Write It Out on Paper
Expressive writing is one of the simplest, most accessible tools for processing regret. The protocol developed by psychologist James Pennebaker involves writing about a stressful or emotional experience for 15 to 20 minutes a day over four consecutive days. You write continuously without worrying about spelling or grammar. If you run out of things to say, you repeat what you’ve already written until the time is up. You can write about the same regret all four days or a different one each day.
A few guidelines make this more effective. Write only for yourself, with the understanding that you can destroy what you’ve written afterward.

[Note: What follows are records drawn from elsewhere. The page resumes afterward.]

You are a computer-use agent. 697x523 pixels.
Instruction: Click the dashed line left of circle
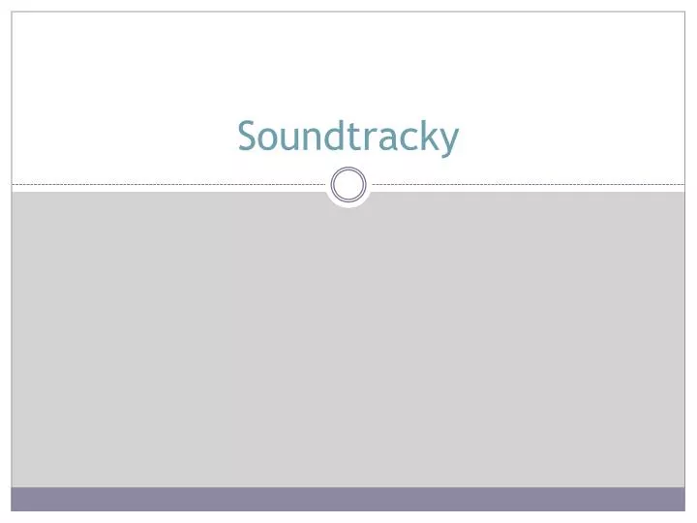coord(168,184)
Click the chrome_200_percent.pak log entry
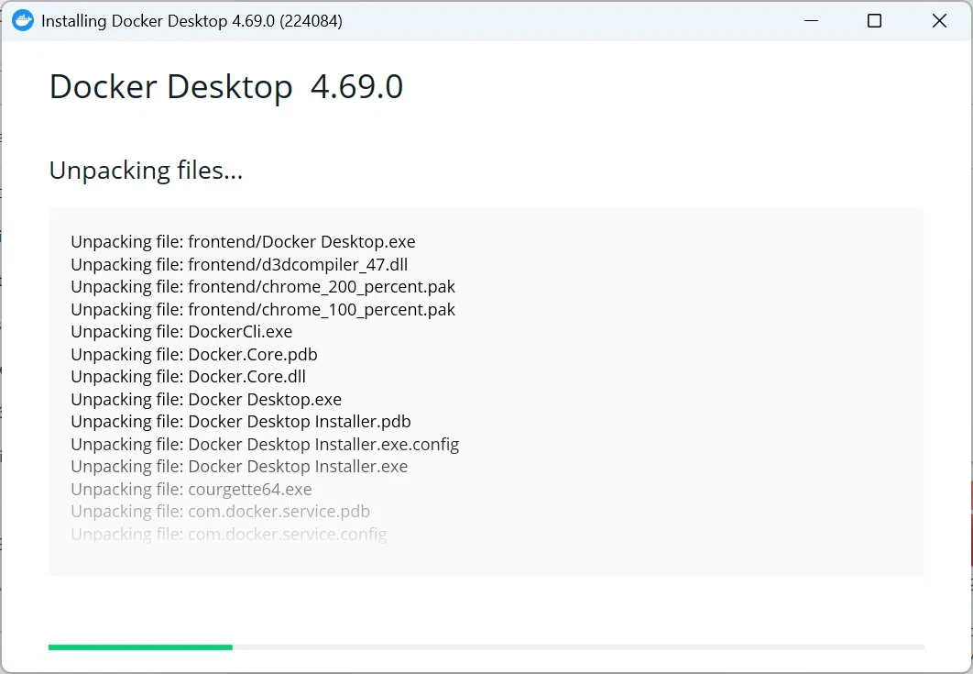This screenshot has height=674, width=973. [x=263, y=286]
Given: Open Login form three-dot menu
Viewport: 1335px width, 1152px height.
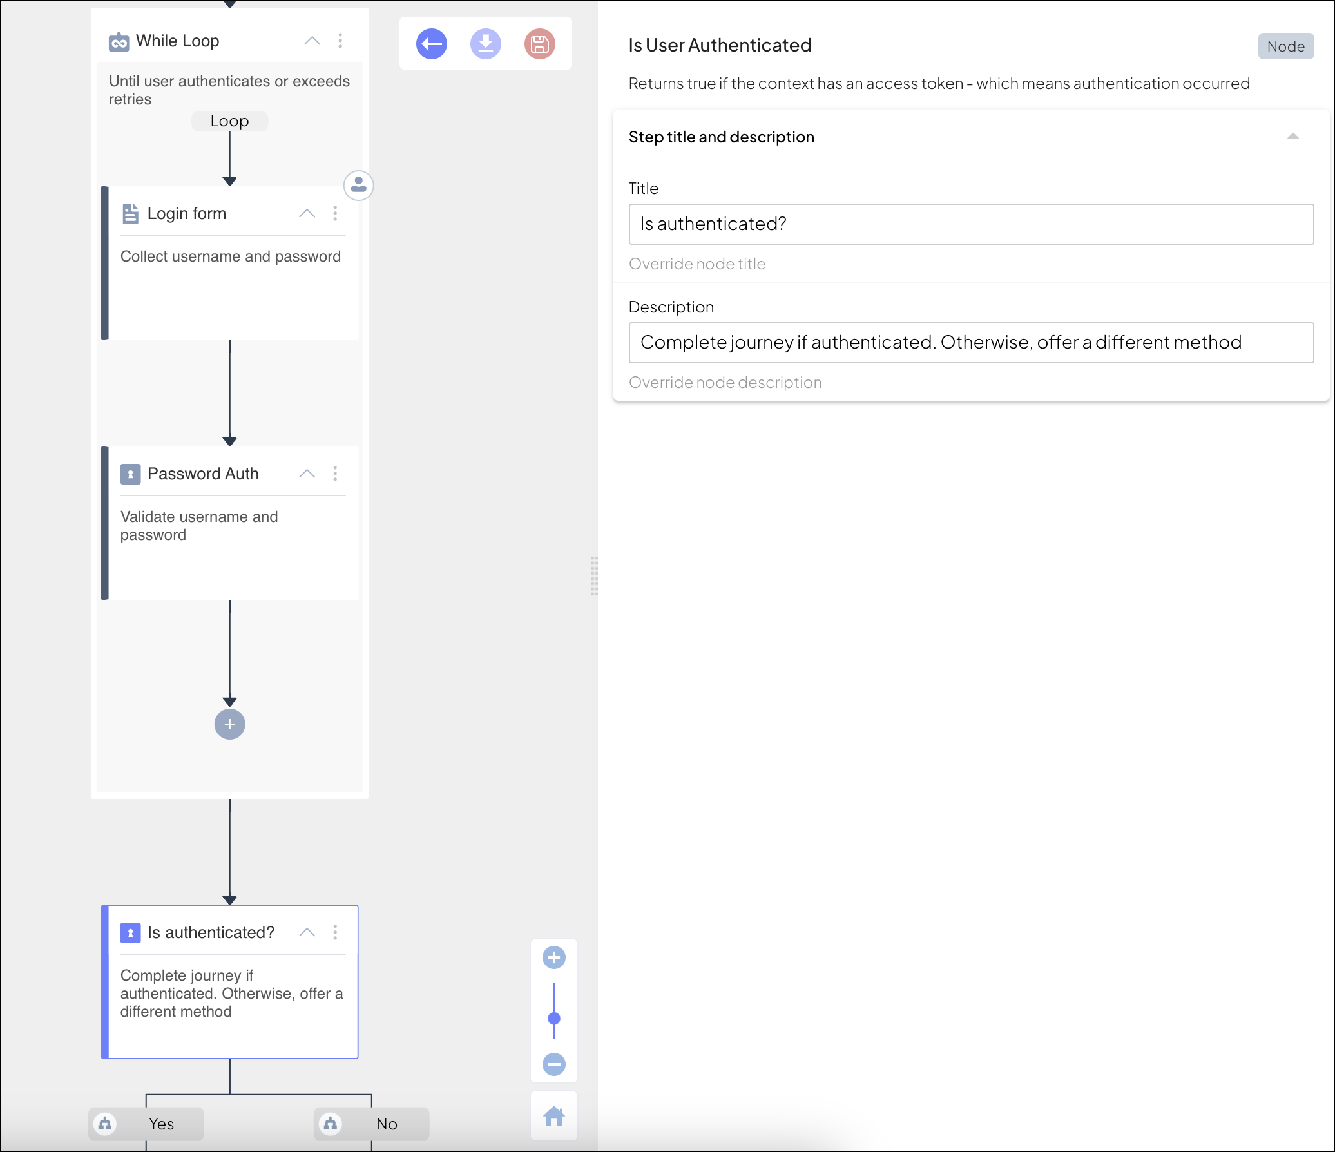Looking at the screenshot, I should tap(335, 213).
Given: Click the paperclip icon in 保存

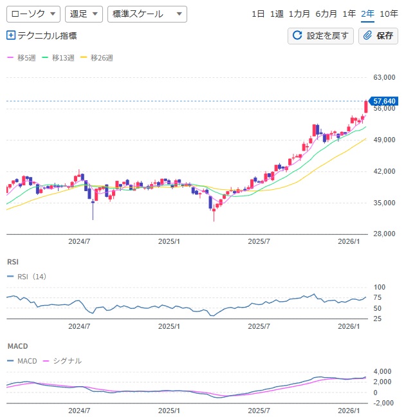Looking at the screenshot, I should 367,35.
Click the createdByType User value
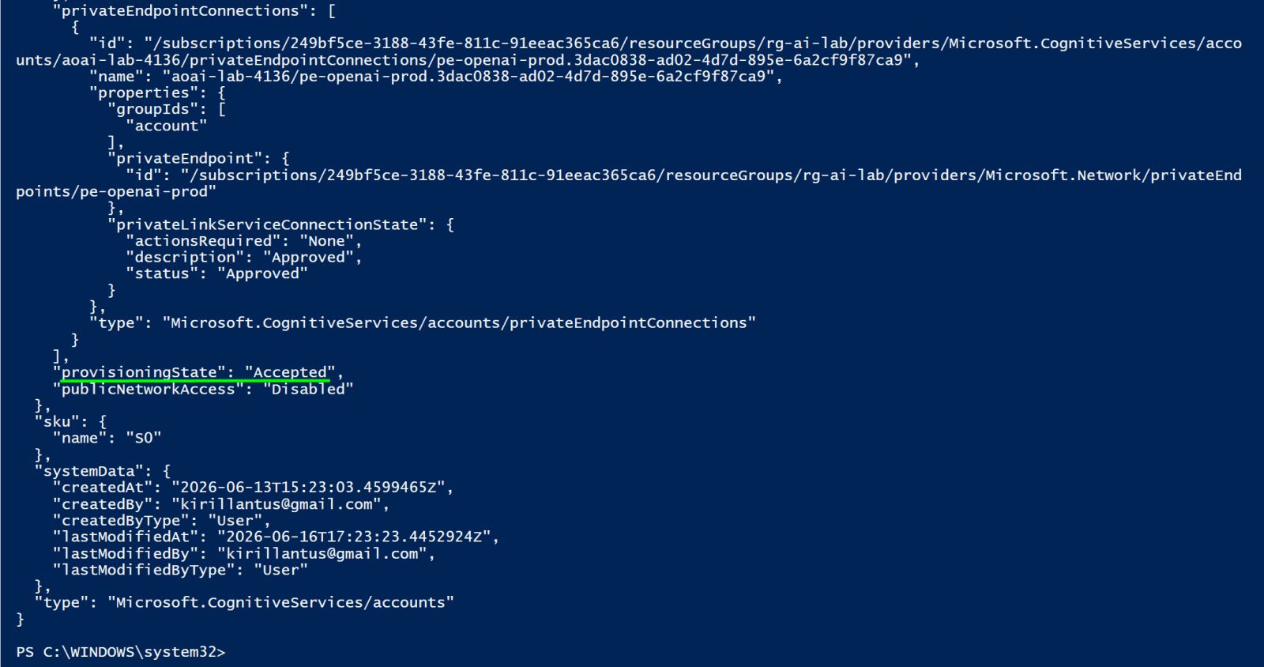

Choose something that feels personal and important, but not so overwhelming that you can’t cope with the feelings it brings up. If the exercise triggers distress you can’t manage, stop and do something soothing instead. This isn’t about forcing yourself through pain. It’s about giving structure to thoughts that otherwise spin without resolution.
The reason writing works is that it forces linear processing. Regret in your head is circular: the same images, the same feelings, the same conclusions, over and over. Writing requires a beginning, middle, and end. It converts a loop into a narrative, and narratives have closure in a way that rumination never does.
A Structured Path to Self-Forgiveness
When regret is tied to something you did that hurt someone else, or hurt yourself, self-forgiveness often requires more than reframing. Clinical psychology offers several structured models for this process. One widely used framework is the REACH model: Recall the hurt honestly without minimizing it, Empathize with yourself by recognizing the context and pressures you were under, Altruistically gift yourself forgiveness as an act of generosity rather than something earned, Commit to maintaining that forgiveness when old feelings resurface, and Hold on to the progress you’ve made.
Another approach, Enright’s Process Model, moves through four phases. You first uncover the emotions and defense mechanisms you’ve built around the regret, including anger, shame, or denial. Then you make a deliberate decision to forgive yourself. In the work phase, you explore who you were at the time, building empathy and compassion for your past self. The final phase focuses on finding new meaning, recognizing how the experience has shaped you in ways that now serve you or others.
Both models share a common insight: self-forgiveness isn’t a single moment of release. It’s a process that requires honest acknowledgment of what happened, genuine responsibility without self-destruction, and a conscious decision to stop using the past as a weapon against your present self. If your regret feels too entrenched to work through alone, these are the kinds of frameworks a therapist trained in cognitive behavioral therapy or emotion-focused therapy can guide you through.
What Actually Changes the Pattern
The people who successfully move past regret tend to do three things. They extract a specific lesson from the experience rather than a vague sense of failure. They take whatever corrective action is still available, even if it’s small or symbolic. And they redirect the mental energy that was going into replaying the past toward building something in the present that reflects who they want to be now.
Regret feels like it’s about the past, but it’s really about the gap between who you are and who you think you should have been. The only way to close that gap is forward. Not by pretending the past didn’t happen, but by making it matter less compared to what you’re building now.